Il y a une tâche prophétique qui traverse toute la Bible. Elle consiste à avertir, à éveiller les consciences, à ressusciter la responsabilité individuelle. C’est dans notre vocation ecclésiale d’être prophète au sens de porter à la connaissance de tous, une meilleure compréhension des mécanismes à l’œuvre dans notre monde, et notamment des mécanismes qui sont une menace.

  1. Boire des breuvages mortels

C’est par cet effort éducatif que nous n’aurons plus à craindre les breuvages mortels. Bien évidemment, des pasteurs qui ont voulu faire les malins ont bu des poisons pour montrer à leurs paroissiens que leur foi était à la hauteur de l’espérance divine. Et ils en sont morts. Car ce n’est pas de l’eau de javel que la foi en Dieu nous prémunit, mais de ce qui pourrait ravager notre être intérieur. La foi renforce nos défenses contre les idéologies toxiques qui empoisonnent la vie. La foi, qui est un regard à la foi confiant et critique, nous aide à filtrer les informations que nous recevons de toutes parts. La foi, qui est une instance critique, nous aide à relativiser chaque information, à la soumettre à d’autres informations comme on organise un débat contradictoire à partir duquel peut émerger une plus grande vérité, comme on le fait dans un tribunal, comme on le fait dans une salle de rédaction, comme on le fait dans un laboratoire, comme on le fait dans un temple.

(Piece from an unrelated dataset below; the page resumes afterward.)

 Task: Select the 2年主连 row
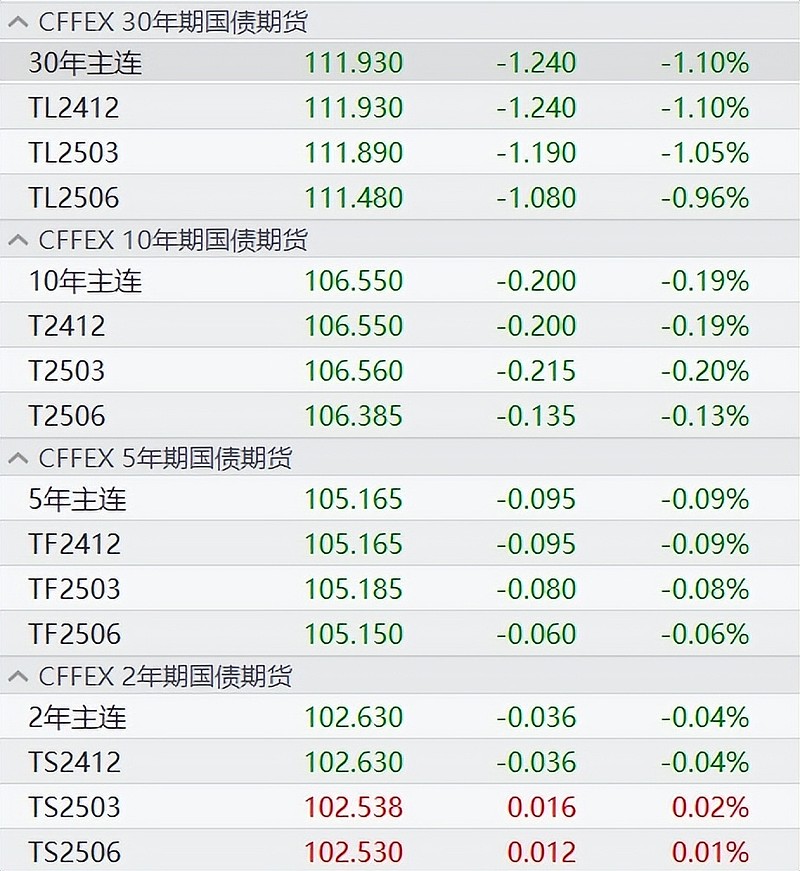pyautogui.click(x=400, y=717)
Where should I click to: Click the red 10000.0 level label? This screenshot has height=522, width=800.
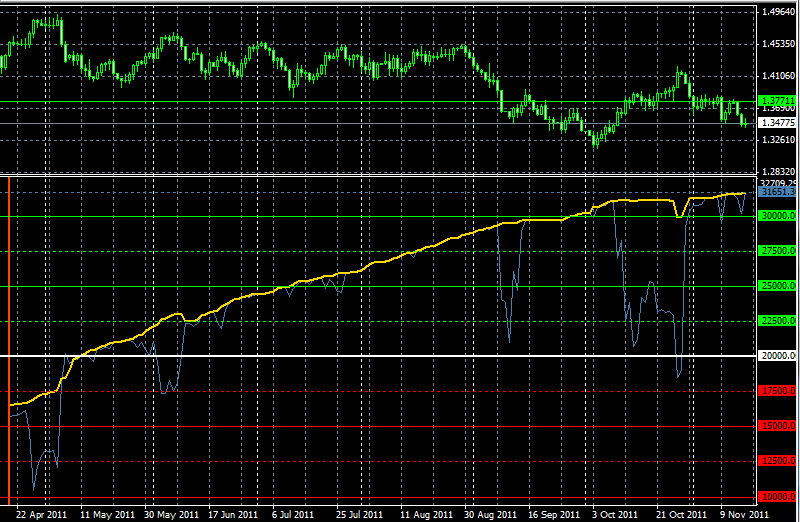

La prière nous permet de ne pas perdre de vue le cap de notre salut qui, en christianisme, est Dieu. Cela implique que les informations que nous recevons, ce qu’on nous dit, ce que nous lisons, ce que nous observons, peut être rapporté à Dieu. La prière peut être une manière de confronter une opinion, une affirmation, à Dieu, c’est-à-dire à ce qui, pour nous, a valeur de vérité, ce qui pour nous n’est pas contingent des circonstances. En faisant cela, en exerçant notre esprit critique, nous jugeons personnellement ce qui alimente notre savoir, et nous pouvons décider de donner prise ou non à telle information, à telle vérité. Nous faisons en permanence le tri entre ce qui mérite notre intérêt et ce qui mérite notre mépris, ce que nous devons assimiler et ce que nous devons rejeter.

C’est exactement ce que fit le théologien Karl Barth dans les années 30 en analysant les thèses nazies. Sa foi le conduisit à rejeter ce qu’il avait jugé être un poison mortel dont il n’est pas mort, contrairement à d’autres qui furent totalement contaminés et dont l’humanité ne tarda pas à disparaître.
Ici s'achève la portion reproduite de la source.